1. Overproduction is the act of making more product than necessary and completing it faster than necessary and before it is needed. Overproduced product takes up floor space, requires handling and storage, and could result in potential quality problems if the lot contains defects.
2. Overprocessing is the practice of extra steps, rechecking, reverifying, and outperforming work. Overprocessing is often conducted in fabrication departments when sanding, deburring, cleaning, or polishing is overperformed. Machines can also overprocess when they are not properly maintained and simply take more time to produce quality parts.
3. Waiting occurs when important information, tools, and supplies are not readily available, causing machines and people to be idle. Imbalances in workloads and cycle times between processes can also cause waiting.
4. Motion is the movement of people in and around the work area to look for tools, parts, information, people, and all necessary items that are not available. If a process contains a high level of motion, lead time increases, and the focus on quality begins to decrease. All necessary items should be organized and placed at the point of use so the worker can focus on the work at hand.
5. Transportation is the movement of parts and product throughout the facility. Often requiring a forklift, hand truck, or pallet jack, transportation exists when consuming processes are far away from each other and are not visible.
6. Inventory is a waste when manufacturers tie up too much money by holding excessive levels of raw, work-in-process, and finished goods inventory.
7. Defects are any quality metric that causes rework, scrap, warranty claims, and rework hours from mistakes made in the factory.
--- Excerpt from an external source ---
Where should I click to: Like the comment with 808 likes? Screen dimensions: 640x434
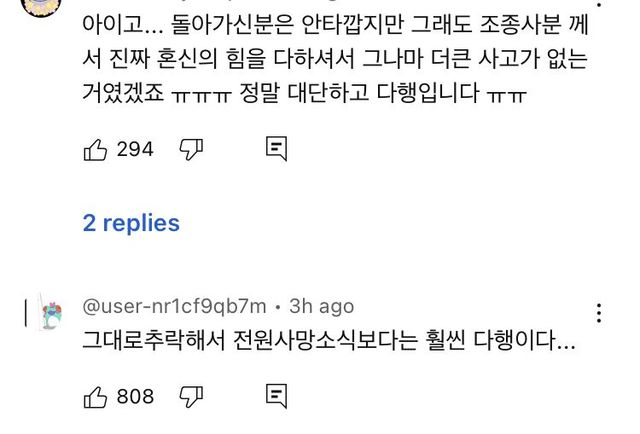click(95, 397)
8. Wasted human potential is the act of not properly utilizing employees to the best of their abilities. People are only as successful as the process they are given to work in. If a process inherently has motion, transportation, overprocessing, overproduction, periods of waiting, and defect creation, then that is exactly what involves people. That is wasted human potential.
Summary:
Lean and visual factory can help you reduce these eight wastes and by doing so will create a much more productive and profitable company for all.